Pretend that bottleneck_switch() decorator doesn't exist for a second. We can actually see that calling that manually stepping through this function (without bottleneck) will get you the same result as numpy:

(Pdb) from pandas.core.nanops import _get_counts
(Pdb) from pandas.core.nanops import _get_values
(Pdb) from pandas.core.nanops import _ensure_numeric
(Pdb) values, mask, dtype, dtype_max = _get_values(delegate, skipna=skipna)
(Pdb) count = _get_counts(mask, axis=None, dtype=dtype)
(Pdb) count
(Pdb) values.sum(axis=None, dtype=dtype) / count

That never gets called, though, if you have bottleneck installed. Instead, the bottleneck_switch() decorator instead blasts over the nanmean function with bottleneck's version. This is where the discrepancy lies (interestingly it matches on the float64 case, though):

(Pdb) import bottleneck as bn
(Pdb) bn.nanmean(delegate)
(Pdb) bn.nanmean(delegate.astype(np.float64))

bottleneck is used solely for speed, as far as I can tell. I'm assuming they're taking some type of shortcut with their nanmean function, but I didn't look into it much (see @ead's answer for details on this topic). You can see that it's typically a bit faster than numpy by their benchmarks: https://github.com/kwgoodman/bottleneck. Clearly the price to pay for this speed is precision.

Is bottleneck actually faster?

Sure looks like it (at least on my machine).

In [1]: import numpy as np; import pandas as pd

In [2]: x=np.random.normal(-9.8,.05,size=900000)
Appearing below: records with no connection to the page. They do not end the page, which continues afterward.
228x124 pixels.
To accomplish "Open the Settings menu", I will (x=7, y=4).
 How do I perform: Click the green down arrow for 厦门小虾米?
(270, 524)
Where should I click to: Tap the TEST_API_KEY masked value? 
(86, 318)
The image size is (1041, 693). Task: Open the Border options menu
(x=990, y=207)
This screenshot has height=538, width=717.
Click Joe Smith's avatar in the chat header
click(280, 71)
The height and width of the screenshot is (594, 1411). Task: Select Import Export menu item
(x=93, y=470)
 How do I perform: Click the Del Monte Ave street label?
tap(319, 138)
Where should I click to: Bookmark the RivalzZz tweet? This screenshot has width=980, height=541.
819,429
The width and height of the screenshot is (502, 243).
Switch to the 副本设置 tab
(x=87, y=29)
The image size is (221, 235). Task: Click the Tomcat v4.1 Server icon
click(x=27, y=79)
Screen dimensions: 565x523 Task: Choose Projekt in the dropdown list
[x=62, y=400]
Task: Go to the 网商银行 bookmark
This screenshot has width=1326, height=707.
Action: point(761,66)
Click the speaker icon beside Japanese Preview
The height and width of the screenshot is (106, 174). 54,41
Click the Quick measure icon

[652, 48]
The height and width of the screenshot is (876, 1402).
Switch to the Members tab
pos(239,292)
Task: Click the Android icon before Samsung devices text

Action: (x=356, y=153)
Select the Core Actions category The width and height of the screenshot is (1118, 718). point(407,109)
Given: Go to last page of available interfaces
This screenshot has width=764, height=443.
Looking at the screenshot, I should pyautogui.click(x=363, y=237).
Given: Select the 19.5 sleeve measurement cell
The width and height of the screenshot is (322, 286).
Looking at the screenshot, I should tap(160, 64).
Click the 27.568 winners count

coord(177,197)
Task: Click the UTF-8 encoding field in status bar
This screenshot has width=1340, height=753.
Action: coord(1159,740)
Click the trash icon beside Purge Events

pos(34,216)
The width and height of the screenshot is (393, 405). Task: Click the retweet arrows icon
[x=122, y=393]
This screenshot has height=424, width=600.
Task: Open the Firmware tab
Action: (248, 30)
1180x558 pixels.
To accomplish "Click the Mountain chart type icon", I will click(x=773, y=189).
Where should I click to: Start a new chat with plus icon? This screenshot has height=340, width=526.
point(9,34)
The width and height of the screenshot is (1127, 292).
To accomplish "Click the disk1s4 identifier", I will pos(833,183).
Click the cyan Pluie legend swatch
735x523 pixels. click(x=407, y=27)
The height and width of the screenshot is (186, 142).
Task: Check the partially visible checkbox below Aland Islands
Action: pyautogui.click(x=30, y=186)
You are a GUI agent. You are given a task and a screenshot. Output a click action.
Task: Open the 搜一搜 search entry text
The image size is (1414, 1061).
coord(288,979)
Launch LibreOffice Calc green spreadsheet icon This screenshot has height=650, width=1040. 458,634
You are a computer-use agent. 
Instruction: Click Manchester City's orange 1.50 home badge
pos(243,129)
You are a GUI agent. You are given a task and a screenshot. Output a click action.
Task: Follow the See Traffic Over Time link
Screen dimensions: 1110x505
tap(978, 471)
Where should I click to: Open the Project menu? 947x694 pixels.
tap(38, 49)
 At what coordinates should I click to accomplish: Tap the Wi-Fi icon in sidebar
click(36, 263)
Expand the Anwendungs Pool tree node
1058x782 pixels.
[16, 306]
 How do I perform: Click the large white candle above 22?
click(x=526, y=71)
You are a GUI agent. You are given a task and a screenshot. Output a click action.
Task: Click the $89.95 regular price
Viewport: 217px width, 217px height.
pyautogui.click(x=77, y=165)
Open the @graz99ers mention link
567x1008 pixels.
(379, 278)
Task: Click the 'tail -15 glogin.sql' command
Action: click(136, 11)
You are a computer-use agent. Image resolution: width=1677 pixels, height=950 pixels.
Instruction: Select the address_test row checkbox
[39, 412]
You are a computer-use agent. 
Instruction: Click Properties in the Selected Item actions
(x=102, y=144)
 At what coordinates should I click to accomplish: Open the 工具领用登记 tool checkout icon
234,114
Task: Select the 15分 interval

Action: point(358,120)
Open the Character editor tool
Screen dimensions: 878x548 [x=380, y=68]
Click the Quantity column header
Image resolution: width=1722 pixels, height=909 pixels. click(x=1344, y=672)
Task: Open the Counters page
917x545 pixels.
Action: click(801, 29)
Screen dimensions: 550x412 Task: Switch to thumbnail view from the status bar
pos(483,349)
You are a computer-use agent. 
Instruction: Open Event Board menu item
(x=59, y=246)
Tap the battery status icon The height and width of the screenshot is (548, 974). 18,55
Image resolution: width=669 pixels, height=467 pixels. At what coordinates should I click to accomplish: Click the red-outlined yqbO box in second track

In [3]: y_32 = x.astype(np.float32)

In [13]: %timeit np.nanmean(y_32)
100 loops, best of 3: 5.72 ms per loop

In [14]: %timeit bn.nanmean(y_32)
1000 loops, best of 3: 854 µs per loop

It might be nice for pandas to introduce a flag here (one for speed, the other for better precision, default is for speed since that's the current impl). Some users care much more about the accuracy of the computation than the speed at which it happens.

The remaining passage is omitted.